Touch & Go Records reports they're "sad to announce that all records by the band Butthole Surfers appearing on the label have been deleted." That announcement is the latest news in a story that began in 1996 when, says the label, the Buttholes sued the Chicago-based indie to stop them from selling the band's back catalogue, which includes Psychic... Powerless... Another Man's Sac, Cream Corn From the Socket of Davis, Rembrandt Pussyhorse, Locust Abortion Technician, Hairway to Steven, and Widowermaker! This action "came as a shock" to the label, which felt their relationship with the band had been good even after the Buttholes signed to Capitol. Touch & Go says they're appealing the court decision that forced them to cease production and distribution of the above albums. Repeated calls to Butthole manager Tom Bunch and band members went unreturned, so it's unclear what the band plans to do with the recordings, though they definitely will not be releasing them on drummer King Coffey's Trance Syndicate label, says Trance's Craig Stewart. Capitol's Maria Malta says she doesn't know if the label plans to take part in the distribution of the former Touch & Go albums.
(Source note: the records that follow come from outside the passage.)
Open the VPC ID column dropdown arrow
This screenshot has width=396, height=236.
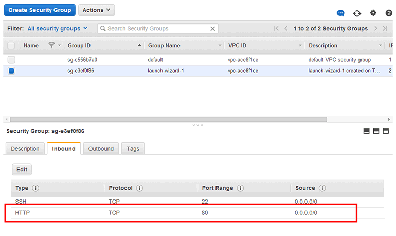pyautogui.click(x=300, y=46)
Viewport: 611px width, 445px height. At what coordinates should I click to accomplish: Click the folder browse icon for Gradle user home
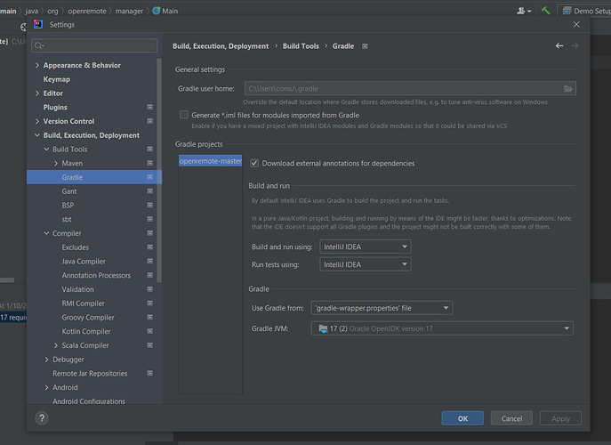pos(567,88)
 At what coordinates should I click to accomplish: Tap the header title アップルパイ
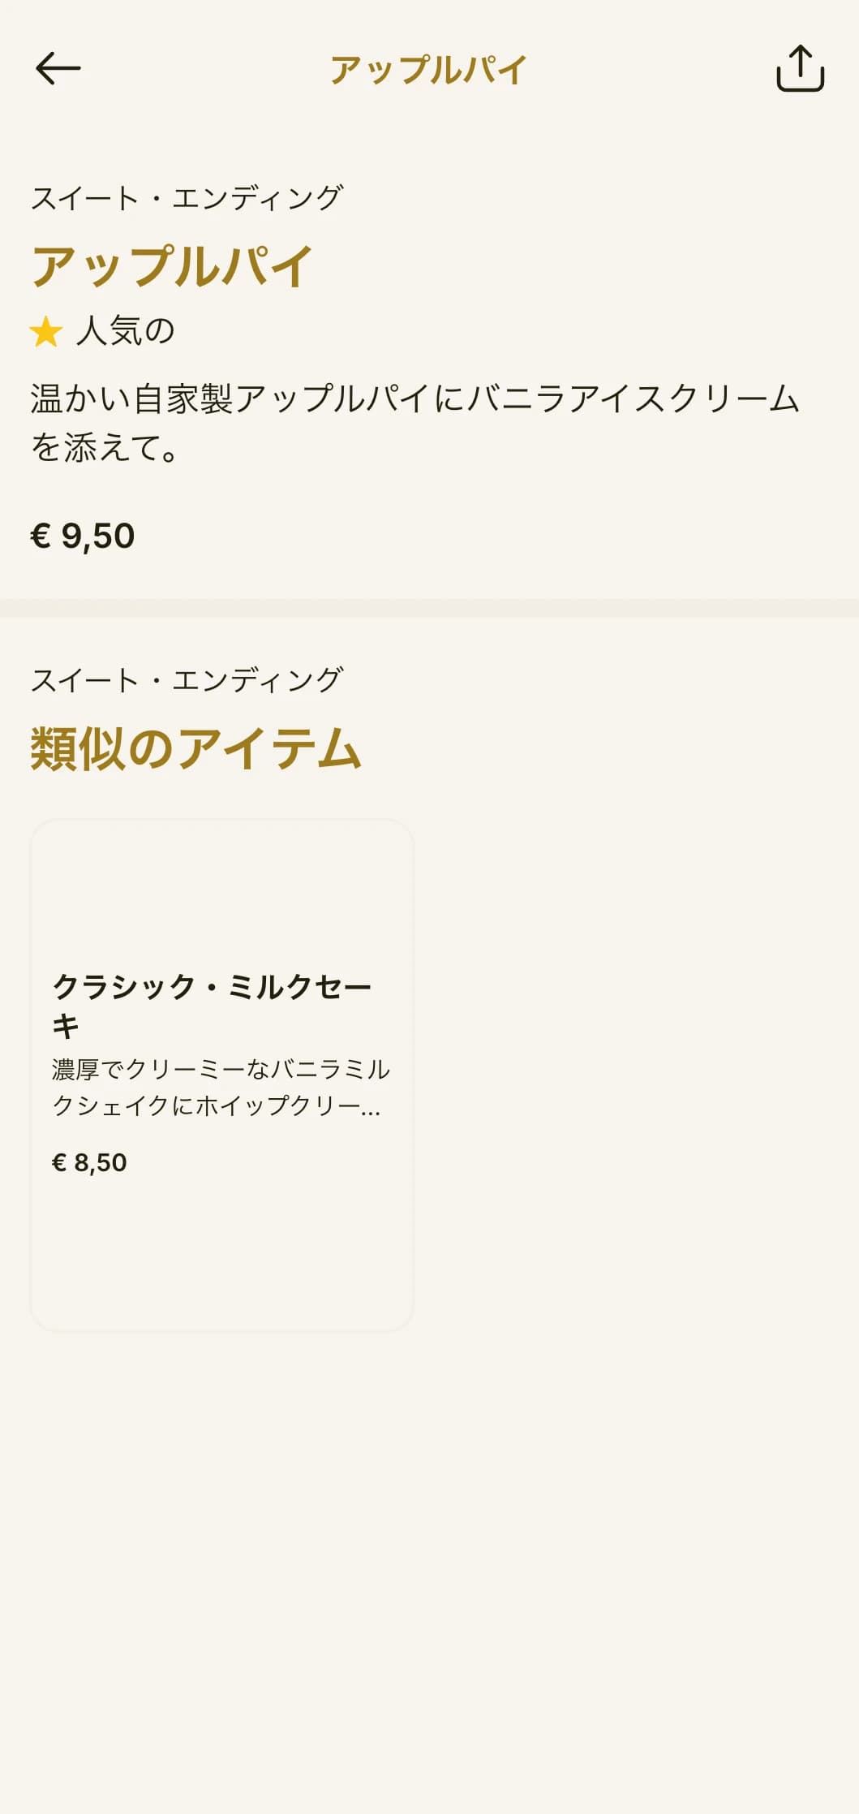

Either way, this summer may go down as the Great Butthole Drought, since the court decision has put much of the band's back catalog out of print for the nonce, and the Surfers' new album, tentatively titled The Last Astronaut, has been bumped back yet again. This delay is a big one, too; Malta tells the Chronicle that Capitol is now "projecting" an unspecified fall release, and don't call them, they'll call us. An article from Internet news service http://www.muzic.com reports that the band's "A&R man just didn't hear a single, so the Buttholes will now be `reworking' some of the tracks," to which Malta responds: "You can't believe everything you see on the Internet, but I wouldn't be surprised." Rumors are beginning to spread that the bond between the band and their record company may be wearing thin. Malta says she's not heard of any enmity between the two, but admits that until she hears more from the band's management and the label's A&R people, she doesn't really have much of a clue what's going on.

Cash For Jazz

"[The Roy Hargrove concert last month] wasn't a benefit," explains Austin Jazz & Arts Festival's Harold McMillan. "It was supposed to be, but it wasn't." I get his drift; the Jazz Fest (formerly the Clarksville Jazz & Heritage Festival) fundraiser had been scheduled opposite the first night of South by Southwest and the Austin Music Awards Show, and was poorly attended, to say the very least. Last Sunday's performance by Nicholas Payton at the Victory Grill wasn't exactly a windfall for the fest, either, but with a new baby arriving on the day of the that show, McMillan has been too busy to get frustrated. He says simply that "it becomes difficult to identify Austin's jazz audience and get them to come to shows," insisting that, "We're still planning on putting on the best show we've ever done this June." That's June 7-14, with the event culminating with two days of jazz in Waterloo Park (a departure from the fest's usual Pease Park site). McMillan continues looking at the positive side of things, noting that 50-60% of those who did attend Payton's show (see "Live Shots") said it was their first visit to the Eastside venue, and that they loved the it. Still, he wonders where Austin's jazz fans have been hiding and also frets about the difficulty in finding corporate funding. "[We] need the same support that a lyric opera or a symphony needs," he says. "A lot of our potential corporate sponsors haven't come to agree with us on that." Those wishing to help the jazz festival can call 477-9438 for more information.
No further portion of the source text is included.